_Aim of the task_
Write out all the data verbatim. Skip images.
------------------------------------------------------------
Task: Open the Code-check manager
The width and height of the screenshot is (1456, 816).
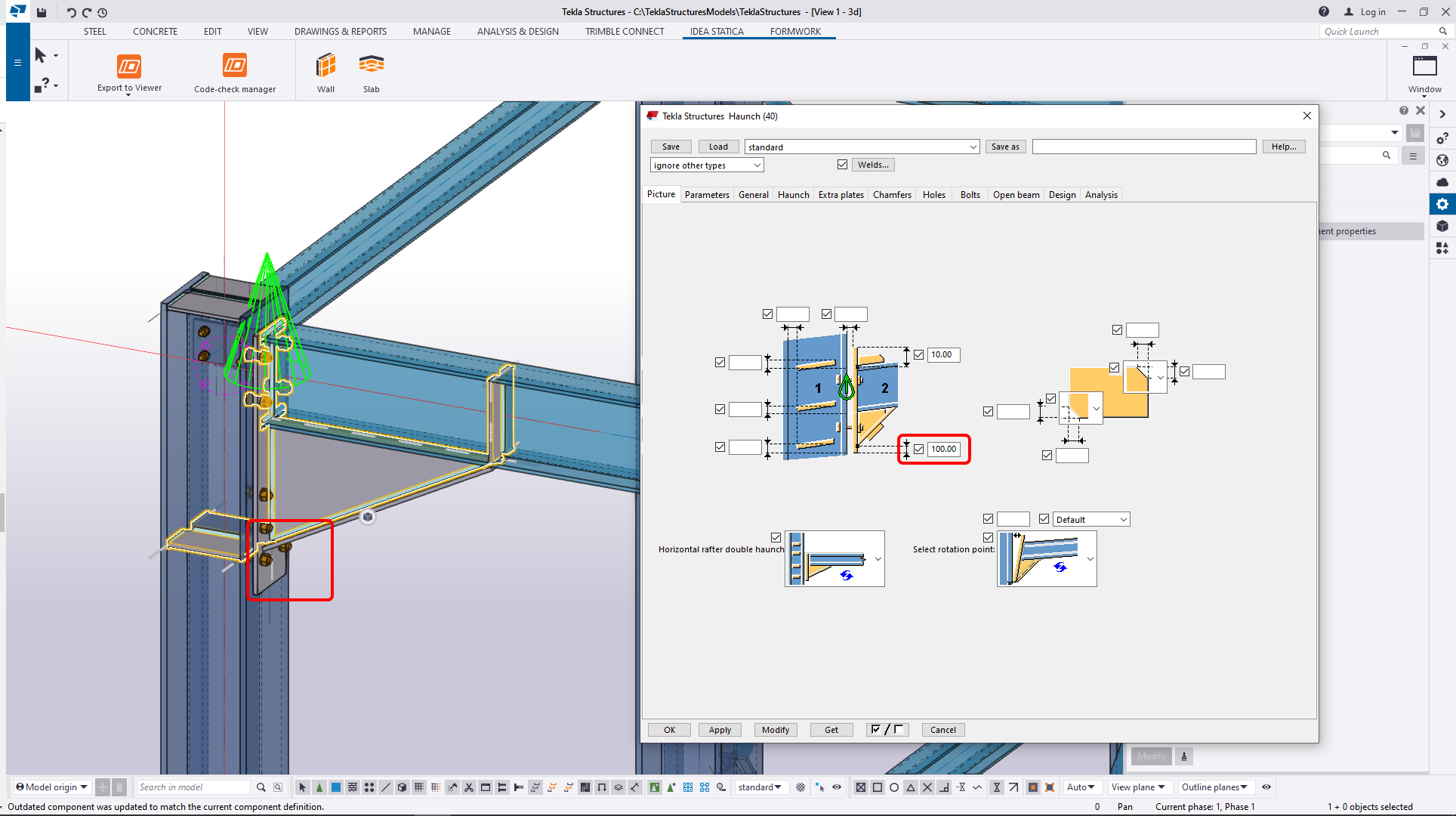Action: [x=235, y=66]
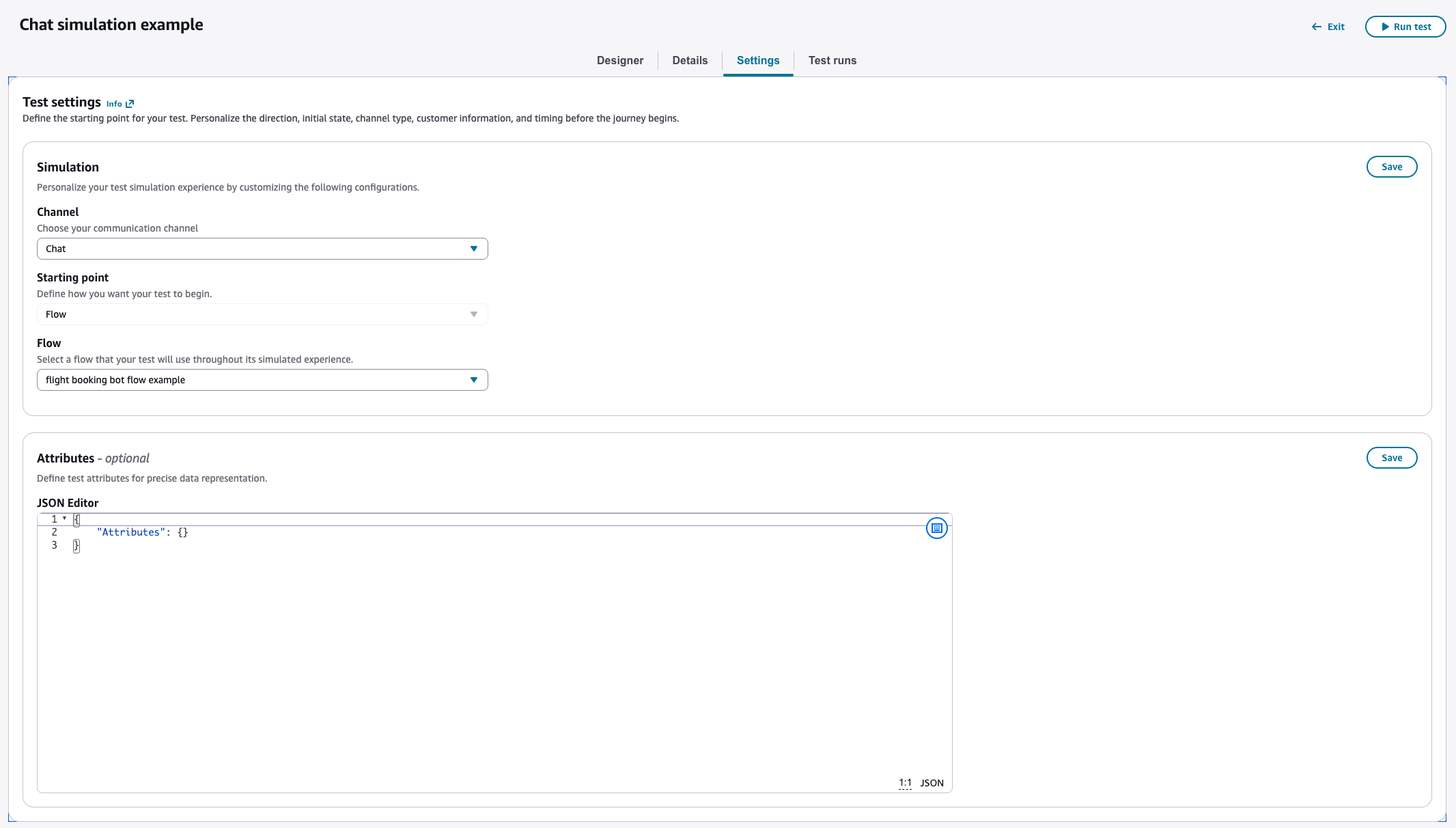Screen dimensions: 1456x828
Task: Switch to the Designer tab
Action: coord(619,60)
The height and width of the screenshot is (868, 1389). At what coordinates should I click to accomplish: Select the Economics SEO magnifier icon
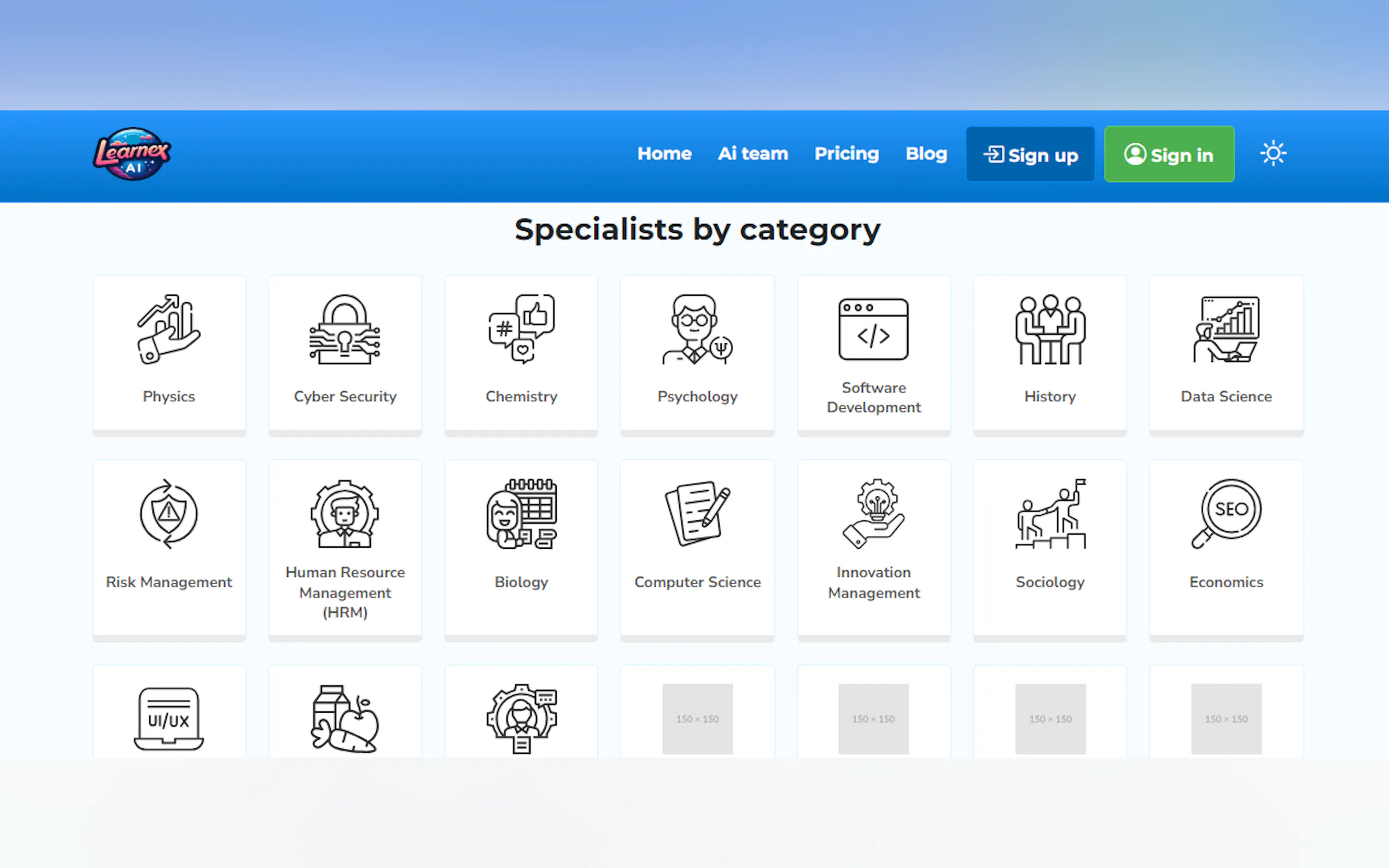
------------------------------------------------------------
_Response box_
Task: Open the Code-check manager
The width and height of the screenshot is (1456, 816).
Action: [x=235, y=66]
Screen dimensions: 1456x828
Task: Switch to the Designer tab
Action: coord(619,60)
The height and width of the screenshot is (868, 1389). At what coordinates should I click to accomplish: Select the Economics SEO magnifier icon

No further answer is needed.